Dans un cabinet de pédiatre, une maman est au désespoir : elle s’est rendue dans une dizaine de pharmacies pour retrouver, en vain, l’antibiotique prescrit cinq jours plus tôt pour soigner l’otite de son bébé. Le médecin décide d’en prescrire un autre, au spectre d’action plus large, quitte à favoriser à terme la résistance de la bactérie. Cette situation, filmée par la journaliste Julie Lotz en mars dernier, est devenue monnaie courante : l’hiver dernier, près de 5 000 références de médicaments, souvent indispensables, manquaient, soit cinq fois plus qu’en 2018.
Comment expliquer cette pénurie ? Le magazine « Cash Investigation » mène l’enquête en prenant pour exemple l’amoxicilline, un antibiotique courant. Relayant le discours tenu par les industriels depuis cinquante ans, les pharmaciens accusent d’abord les prix des médicaments en France : ils sont bien inférieurs à ceux des autres pays européens et les laboratoires vendent leur stock au plus offrant. Un argument balayé par une économiste, puis par l’ancienne ministre de la Santé Agnès Buzyn.
Déchets et intérêts économiques
Selon ce dernier, le problème mondial vient plutôt du manque d’anticipation des constructeurs face à l’explosion démographique et à la hausse exponentielle de la demande. Abordant un peu vite la stratégie de relocalisation menée par l’État pour renforcer la souveraineté sanitaire de la France, Julie Lotz pointe l’incapacité des autorités à réguler un marché en flux tendu et à éviter le surstockage de certaines grandes pharmacies, ce qui contribue à aggraver le phénomène.
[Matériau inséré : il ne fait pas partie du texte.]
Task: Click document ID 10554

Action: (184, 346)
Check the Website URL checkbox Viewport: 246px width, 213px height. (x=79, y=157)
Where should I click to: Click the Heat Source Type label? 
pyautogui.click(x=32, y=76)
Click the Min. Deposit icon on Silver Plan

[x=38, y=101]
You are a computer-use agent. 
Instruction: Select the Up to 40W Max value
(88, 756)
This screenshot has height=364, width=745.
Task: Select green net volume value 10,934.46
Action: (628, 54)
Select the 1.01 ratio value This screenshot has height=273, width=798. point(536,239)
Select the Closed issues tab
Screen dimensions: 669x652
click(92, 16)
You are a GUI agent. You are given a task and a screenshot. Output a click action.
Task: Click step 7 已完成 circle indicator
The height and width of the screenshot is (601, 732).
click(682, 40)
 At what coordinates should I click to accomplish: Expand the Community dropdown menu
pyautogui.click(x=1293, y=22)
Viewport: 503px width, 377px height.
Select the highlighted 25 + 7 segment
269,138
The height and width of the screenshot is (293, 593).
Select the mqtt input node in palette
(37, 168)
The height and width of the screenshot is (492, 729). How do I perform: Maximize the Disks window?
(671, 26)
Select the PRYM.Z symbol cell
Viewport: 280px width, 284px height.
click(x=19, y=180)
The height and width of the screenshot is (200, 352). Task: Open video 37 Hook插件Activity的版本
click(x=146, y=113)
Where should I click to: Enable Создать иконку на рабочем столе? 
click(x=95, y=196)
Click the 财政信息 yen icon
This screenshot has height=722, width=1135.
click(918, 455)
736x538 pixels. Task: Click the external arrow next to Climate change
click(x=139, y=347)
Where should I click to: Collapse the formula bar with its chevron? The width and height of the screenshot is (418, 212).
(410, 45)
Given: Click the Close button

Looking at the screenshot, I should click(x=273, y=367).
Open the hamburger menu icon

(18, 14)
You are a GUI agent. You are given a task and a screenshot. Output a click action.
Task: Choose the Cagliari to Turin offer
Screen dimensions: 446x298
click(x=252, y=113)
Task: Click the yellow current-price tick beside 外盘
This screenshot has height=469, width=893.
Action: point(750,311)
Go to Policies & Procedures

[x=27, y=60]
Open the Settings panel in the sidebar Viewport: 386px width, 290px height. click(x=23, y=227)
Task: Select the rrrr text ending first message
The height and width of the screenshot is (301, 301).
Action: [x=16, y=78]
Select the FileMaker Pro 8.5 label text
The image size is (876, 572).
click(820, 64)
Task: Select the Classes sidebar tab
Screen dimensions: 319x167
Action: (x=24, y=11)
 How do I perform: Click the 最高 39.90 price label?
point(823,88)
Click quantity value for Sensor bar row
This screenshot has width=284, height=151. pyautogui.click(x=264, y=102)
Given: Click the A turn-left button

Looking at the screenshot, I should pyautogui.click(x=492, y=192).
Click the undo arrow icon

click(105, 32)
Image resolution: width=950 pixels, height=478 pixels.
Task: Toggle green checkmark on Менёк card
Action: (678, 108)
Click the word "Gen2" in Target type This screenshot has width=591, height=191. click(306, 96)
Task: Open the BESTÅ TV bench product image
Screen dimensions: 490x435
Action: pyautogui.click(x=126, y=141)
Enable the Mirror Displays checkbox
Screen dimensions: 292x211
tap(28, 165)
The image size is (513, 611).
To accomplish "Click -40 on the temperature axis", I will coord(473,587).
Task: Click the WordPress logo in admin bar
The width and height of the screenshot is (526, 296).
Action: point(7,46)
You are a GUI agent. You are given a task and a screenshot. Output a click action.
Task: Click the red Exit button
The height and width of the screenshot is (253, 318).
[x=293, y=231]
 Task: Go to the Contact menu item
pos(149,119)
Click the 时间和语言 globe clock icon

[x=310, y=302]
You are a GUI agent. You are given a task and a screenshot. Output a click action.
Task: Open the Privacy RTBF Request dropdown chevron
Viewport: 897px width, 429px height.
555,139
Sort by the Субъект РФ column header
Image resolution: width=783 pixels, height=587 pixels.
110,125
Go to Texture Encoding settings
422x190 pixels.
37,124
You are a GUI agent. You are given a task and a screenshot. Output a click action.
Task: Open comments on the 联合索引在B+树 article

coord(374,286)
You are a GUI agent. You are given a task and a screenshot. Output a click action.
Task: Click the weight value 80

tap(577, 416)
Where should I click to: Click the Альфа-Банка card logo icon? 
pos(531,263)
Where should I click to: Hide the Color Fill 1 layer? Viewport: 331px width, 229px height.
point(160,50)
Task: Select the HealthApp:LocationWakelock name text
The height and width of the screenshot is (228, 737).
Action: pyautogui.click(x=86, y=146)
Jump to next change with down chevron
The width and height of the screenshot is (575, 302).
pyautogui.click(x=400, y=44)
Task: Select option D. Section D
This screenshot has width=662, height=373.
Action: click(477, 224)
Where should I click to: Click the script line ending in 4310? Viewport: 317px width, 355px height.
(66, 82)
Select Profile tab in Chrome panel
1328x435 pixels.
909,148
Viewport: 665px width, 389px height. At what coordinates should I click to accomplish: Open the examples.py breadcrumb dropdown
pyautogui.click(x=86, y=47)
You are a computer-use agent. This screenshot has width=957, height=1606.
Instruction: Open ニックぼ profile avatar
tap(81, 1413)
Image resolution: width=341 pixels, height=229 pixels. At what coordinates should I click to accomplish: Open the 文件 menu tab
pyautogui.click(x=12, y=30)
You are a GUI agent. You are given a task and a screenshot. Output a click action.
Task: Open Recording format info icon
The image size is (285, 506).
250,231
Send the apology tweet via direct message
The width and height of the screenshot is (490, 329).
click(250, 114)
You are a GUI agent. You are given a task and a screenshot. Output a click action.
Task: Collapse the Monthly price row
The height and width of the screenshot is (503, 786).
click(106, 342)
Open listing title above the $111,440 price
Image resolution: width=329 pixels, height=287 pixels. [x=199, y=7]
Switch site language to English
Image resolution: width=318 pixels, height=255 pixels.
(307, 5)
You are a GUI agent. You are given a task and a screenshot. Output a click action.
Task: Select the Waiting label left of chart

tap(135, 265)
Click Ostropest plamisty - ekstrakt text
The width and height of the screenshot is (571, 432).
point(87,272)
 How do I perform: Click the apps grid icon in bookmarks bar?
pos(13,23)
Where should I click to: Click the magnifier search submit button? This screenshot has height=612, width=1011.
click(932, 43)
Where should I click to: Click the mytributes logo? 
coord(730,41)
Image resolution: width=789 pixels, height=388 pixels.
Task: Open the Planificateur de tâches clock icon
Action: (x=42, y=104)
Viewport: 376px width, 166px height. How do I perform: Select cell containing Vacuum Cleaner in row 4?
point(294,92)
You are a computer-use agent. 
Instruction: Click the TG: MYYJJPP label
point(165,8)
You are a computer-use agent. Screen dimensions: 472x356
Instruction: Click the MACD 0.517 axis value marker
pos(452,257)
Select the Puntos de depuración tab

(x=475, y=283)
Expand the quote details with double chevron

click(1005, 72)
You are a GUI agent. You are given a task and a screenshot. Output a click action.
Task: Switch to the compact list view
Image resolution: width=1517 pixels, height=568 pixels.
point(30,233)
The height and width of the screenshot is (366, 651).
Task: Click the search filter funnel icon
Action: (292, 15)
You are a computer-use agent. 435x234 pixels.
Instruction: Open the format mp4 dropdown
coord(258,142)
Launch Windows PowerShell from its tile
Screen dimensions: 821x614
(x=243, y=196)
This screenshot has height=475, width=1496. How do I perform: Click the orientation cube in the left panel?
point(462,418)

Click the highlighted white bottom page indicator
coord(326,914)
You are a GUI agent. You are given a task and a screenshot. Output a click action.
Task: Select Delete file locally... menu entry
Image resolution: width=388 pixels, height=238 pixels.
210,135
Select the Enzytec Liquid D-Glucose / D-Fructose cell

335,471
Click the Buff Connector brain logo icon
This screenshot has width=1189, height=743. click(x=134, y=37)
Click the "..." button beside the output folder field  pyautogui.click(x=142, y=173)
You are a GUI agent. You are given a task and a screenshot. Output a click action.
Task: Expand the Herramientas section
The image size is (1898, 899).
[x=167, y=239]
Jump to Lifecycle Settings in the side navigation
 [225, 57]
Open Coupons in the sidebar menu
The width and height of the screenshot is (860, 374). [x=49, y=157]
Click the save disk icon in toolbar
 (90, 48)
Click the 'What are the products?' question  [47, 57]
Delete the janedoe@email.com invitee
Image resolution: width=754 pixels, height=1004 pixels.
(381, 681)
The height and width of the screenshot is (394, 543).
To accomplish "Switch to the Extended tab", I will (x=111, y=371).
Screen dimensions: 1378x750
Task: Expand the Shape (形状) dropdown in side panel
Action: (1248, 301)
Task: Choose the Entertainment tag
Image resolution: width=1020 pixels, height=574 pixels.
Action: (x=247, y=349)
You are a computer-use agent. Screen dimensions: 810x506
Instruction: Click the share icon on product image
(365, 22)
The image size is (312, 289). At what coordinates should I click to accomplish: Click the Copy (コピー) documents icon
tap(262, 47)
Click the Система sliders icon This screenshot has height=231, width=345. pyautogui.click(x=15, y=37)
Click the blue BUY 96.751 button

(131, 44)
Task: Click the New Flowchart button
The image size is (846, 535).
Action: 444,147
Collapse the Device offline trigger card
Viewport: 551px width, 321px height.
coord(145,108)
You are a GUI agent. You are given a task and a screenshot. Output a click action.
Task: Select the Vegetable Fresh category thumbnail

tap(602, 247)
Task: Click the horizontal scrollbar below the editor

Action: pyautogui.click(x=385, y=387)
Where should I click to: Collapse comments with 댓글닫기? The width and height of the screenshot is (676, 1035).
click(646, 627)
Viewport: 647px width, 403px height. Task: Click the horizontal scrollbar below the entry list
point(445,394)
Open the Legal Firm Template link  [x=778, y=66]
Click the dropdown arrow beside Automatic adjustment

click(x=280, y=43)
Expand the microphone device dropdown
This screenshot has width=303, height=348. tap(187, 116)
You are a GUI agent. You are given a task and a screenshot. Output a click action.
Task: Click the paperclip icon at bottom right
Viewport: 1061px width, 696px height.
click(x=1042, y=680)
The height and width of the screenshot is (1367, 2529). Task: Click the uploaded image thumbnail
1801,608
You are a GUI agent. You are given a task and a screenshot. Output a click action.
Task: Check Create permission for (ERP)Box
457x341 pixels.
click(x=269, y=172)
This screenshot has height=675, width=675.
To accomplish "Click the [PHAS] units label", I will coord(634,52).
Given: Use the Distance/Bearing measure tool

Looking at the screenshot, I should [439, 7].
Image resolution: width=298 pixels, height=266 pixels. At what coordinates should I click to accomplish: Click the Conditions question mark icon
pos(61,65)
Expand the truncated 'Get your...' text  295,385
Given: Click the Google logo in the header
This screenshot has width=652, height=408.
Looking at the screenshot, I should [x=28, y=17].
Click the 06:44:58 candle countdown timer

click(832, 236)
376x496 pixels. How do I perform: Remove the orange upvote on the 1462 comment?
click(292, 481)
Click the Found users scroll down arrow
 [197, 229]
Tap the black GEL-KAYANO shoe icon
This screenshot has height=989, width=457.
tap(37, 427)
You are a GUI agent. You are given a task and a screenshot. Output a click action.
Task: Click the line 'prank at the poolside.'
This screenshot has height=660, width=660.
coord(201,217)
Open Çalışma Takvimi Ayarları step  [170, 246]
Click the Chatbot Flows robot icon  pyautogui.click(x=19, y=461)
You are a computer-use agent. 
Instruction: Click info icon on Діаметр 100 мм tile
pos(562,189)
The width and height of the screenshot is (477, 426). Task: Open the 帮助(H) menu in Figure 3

Une séquence grotesque, tournée dans une usine française, dénonce également le gaspillage de milliers de boîtes de médicaments dû à des défauts mineurs d’emballage. L’émission se termine par un coup de projecteur sur la lutte des patients atteints de mucoviscidose, français et sud-africains, pour accéder à des traitements, vendus à prix d’or par un laboratoire américain. Là encore, les intérêts économiques priment, hélas ! sur la santé des patients.